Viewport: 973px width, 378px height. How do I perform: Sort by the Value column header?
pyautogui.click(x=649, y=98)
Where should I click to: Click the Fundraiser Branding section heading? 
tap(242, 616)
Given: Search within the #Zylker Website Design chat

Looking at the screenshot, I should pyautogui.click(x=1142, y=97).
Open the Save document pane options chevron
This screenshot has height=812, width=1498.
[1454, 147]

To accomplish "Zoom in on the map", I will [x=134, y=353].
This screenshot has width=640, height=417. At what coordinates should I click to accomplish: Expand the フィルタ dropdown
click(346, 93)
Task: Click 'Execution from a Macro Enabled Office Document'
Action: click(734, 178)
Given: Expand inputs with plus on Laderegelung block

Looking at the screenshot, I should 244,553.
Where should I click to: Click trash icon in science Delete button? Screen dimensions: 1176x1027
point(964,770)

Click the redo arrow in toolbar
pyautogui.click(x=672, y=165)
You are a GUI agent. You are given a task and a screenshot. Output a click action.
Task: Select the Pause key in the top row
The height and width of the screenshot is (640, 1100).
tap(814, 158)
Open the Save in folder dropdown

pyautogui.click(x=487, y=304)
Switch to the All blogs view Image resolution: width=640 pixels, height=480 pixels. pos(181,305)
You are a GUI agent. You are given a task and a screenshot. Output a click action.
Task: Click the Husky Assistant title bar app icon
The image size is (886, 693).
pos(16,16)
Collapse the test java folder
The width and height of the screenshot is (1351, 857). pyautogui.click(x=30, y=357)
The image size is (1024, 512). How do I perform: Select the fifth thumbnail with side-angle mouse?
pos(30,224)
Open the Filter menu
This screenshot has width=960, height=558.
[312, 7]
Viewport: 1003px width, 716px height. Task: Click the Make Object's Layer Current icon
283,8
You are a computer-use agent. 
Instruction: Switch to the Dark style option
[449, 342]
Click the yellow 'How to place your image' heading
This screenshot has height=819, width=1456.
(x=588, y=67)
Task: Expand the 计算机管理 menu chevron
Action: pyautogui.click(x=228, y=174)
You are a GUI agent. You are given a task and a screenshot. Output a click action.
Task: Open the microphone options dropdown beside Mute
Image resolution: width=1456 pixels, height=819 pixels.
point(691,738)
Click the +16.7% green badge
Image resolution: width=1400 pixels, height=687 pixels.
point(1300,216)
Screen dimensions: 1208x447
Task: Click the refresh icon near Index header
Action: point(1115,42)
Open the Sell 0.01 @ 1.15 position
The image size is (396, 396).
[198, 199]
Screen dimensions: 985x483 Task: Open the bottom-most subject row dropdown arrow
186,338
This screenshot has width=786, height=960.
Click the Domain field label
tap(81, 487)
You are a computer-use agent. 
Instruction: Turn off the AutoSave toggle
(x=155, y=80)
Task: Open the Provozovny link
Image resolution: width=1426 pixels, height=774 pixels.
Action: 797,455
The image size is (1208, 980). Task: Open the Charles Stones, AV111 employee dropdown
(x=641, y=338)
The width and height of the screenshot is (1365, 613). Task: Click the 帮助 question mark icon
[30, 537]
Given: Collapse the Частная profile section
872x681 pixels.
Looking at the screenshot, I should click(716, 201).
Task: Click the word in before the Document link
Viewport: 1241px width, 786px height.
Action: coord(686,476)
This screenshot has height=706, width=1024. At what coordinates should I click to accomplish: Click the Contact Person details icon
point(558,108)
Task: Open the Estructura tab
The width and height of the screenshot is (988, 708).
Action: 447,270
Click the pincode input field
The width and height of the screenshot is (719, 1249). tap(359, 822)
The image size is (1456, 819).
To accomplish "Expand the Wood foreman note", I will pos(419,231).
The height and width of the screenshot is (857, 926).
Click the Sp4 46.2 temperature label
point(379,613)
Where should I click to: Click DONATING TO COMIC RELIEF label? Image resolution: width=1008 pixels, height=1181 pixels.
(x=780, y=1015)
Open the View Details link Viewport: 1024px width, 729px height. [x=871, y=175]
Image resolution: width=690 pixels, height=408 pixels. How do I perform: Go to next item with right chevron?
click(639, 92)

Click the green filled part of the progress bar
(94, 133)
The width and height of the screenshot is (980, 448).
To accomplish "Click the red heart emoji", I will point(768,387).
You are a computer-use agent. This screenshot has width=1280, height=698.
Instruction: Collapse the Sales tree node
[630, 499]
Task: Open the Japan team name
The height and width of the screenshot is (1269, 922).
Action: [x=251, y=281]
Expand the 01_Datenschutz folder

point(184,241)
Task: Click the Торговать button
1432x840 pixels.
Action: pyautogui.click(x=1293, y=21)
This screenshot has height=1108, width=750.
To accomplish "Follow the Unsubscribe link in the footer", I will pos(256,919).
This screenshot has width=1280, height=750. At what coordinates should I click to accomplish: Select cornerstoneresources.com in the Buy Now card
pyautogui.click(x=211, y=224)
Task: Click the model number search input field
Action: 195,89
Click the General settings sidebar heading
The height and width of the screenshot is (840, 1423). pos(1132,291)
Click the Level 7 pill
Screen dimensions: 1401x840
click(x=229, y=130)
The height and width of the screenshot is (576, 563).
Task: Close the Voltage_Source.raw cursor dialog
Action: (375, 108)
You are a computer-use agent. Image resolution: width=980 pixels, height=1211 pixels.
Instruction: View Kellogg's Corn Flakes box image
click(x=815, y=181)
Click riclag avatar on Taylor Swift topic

=== Written request ===
Rewrite all of the records above, substituting "Where do I click to" for every occurrence of "Where should I click to" and leaving everything else unchanged.

=== Output of the task ===
Viewport: 973px width, 378px height. How do I perform: Sort by the Value column header?
pyautogui.click(x=649, y=98)
Where do I click to: Click the Fundraiser Branding section heading? 
tap(242, 616)
Given: Search within the #Zylker Website Design chat

Looking at the screenshot, I should pyautogui.click(x=1142, y=97).
Open the Save document pane options chevron
This screenshot has height=812, width=1498.
[1454, 147]

To accomplish "Zoom in on the map", I will [x=134, y=353].
This screenshot has width=640, height=417. At what coordinates should I click to accomplish: Expand the フィルタ dropdown
click(346, 93)
Task: Click 'Execution from a Macro Enabled Office Document'
Action: click(734, 178)
Given: Expand inputs with plus on Laderegelung block

Looking at the screenshot, I should 244,553.
Where do I click to: Click trash icon in science Delete button? Screen dimensions: 1176x1027
point(964,770)

Click the redo arrow in toolbar
pyautogui.click(x=672, y=165)
You are a GUI agent. You are given a task and a screenshot. Output a click action.
Task: Select the Pause key in the top row
The height and width of the screenshot is (640, 1100).
tap(814, 158)
Open the Save in folder dropdown

pyautogui.click(x=487, y=304)
Switch to the All blogs view Image resolution: width=640 pixels, height=480 pixels. pos(181,305)
You are a GUI agent. You are given a task and a screenshot. Output a click action.
Task: Click the Husky Assistant title bar app icon
The image size is (886, 693).
pos(16,16)
Collapse the test java folder
The width and height of the screenshot is (1351, 857). pyautogui.click(x=30, y=357)
The image size is (1024, 512). How do I perform: Select the fifth thumbnail with side-angle mouse?
pos(30,224)
Open the Filter menu
This screenshot has width=960, height=558.
[312, 7]
Viewport: 1003px width, 716px height. Task: Click the Make Object's Layer Current icon
283,8
You are a computer-use agent. 
Instruction: Switch to the Dark style option
[449, 342]
Click the yellow 'How to place your image' heading
This screenshot has height=819, width=1456.
(x=588, y=67)
Task: Expand the 计算机管理 menu chevron
Action: pyautogui.click(x=228, y=174)
You are a GUI agent. You are given a task and a screenshot. Output a click action.
Task: Open the microphone options dropdown beside Mute
Image resolution: width=1456 pixels, height=819 pixels.
point(691,738)
Click the +16.7% green badge
Image resolution: width=1400 pixels, height=687 pixels.
point(1300,216)
Screen dimensions: 1208x447
Task: Click the refresh icon near Index header
Action: point(1115,42)
Open the Sell 0.01 @ 1.15 position
The image size is (396, 396).
[198, 199]
Screen dimensions: 985x483 Task: Open the bottom-most subject row dropdown arrow
186,338
This screenshot has width=786, height=960.
Click the Domain field label
tap(81, 487)
You are a computer-use agent. 
Instruction: Turn off the AutoSave toggle
(x=155, y=80)
Task: Open the Provozovny link
Image resolution: width=1426 pixels, height=774 pixels.
Action: 797,455
The image size is (1208, 980). Task: Open the Charles Stones, AV111 employee dropdown
(x=641, y=338)
The width and height of the screenshot is (1365, 613). Task: Click the 帮助 question mark icon
[30, 537]
Given: Collapse the Частная profile section
872x681 pixels.
Looking at the screenshot, I should click(716, 201).
Task: Click the word in before the Document link
Viewport: 1241px width, 786px height.
Action: coord(686,476)
This screenshot has height=706, width=1024. At what coordinates should I click to accomplish: Click the Contact Person details icon
point(558,108)
Task: Open the Estructura tab
The width and height of the screenshot is (988, 708).
Action: 447,270
Click the pincode input field
The width and height of the screenshot is (719, 1249). tap(359, 822)
The image size is (1456, 819).
To accomplish "Expand the Wood foreman note", I will pos(419,231).
The height and width of the screenshot is (857, 926).
Click the Sp4 46.2 temperature label
point(379,613)
Where do I click to: Click DONATING TO COMIC RELIEF label? Image resolution: width=1008 pixels, height=1181 pixels.
(x=780, y=1015)
Open the View Details link Viewport: 1024px width, 729px height. [x=871, y=175]
Image resolution: width=690 pixels, height=408 pixels. How do I perform: Go to next item with right chevron?
click(639, 92)

Click the green filled part of the progress bar
(94, 133)
The width and height of the screenshot is (980, 448).
To accomplish "Click the red heart emoji", I will point(768,387).
You are a computer-use agent. This screenshot has width=1280, height=698.
Instruction: Collapse the Sales tree node
[630, 499]
Task: Open the Japan team name
The height and width of the screenshot is (1269, 922).
Action: [x=251, y=281]
Expand the 01_Datenschutz folder

point(184,241)
Task: Click the Торговать button
1432x840 pixels.
Action: pyautogui.click(x=1293, y=21)
This screenshot has height=1108, width=750.
To accomplish "Follow the Unsubscribe link in the footer", I will pos(256,919).
This screenshot has width=1280, height=750. At what coordinates should I click to accomplish: Select cornerstoneresources.com in the Buy Now card
pyautogui.click(x=211, y=224)
Task: Click the model number search input field
Action: 195,89
Click the General settings sidebar heading
The height and width of the screenshot is (840, 1423). pos(1132,291)
Click the Level 7 pill
Screen dimensions: 1401x840
click(x=229, y=130)
The height and width of the screenshot is (576, 563).
Task: Close the Voltage_Source.raw cursor dialog
Action: (375, 108)
You are a computer-use agent. Image resolution: width=980 pixels, height=1211 pixels.
Instruction: View Kellogg's Corn Flakes box image
click(x=815, y=181)
Click riclag avatar on Taylor Swift topic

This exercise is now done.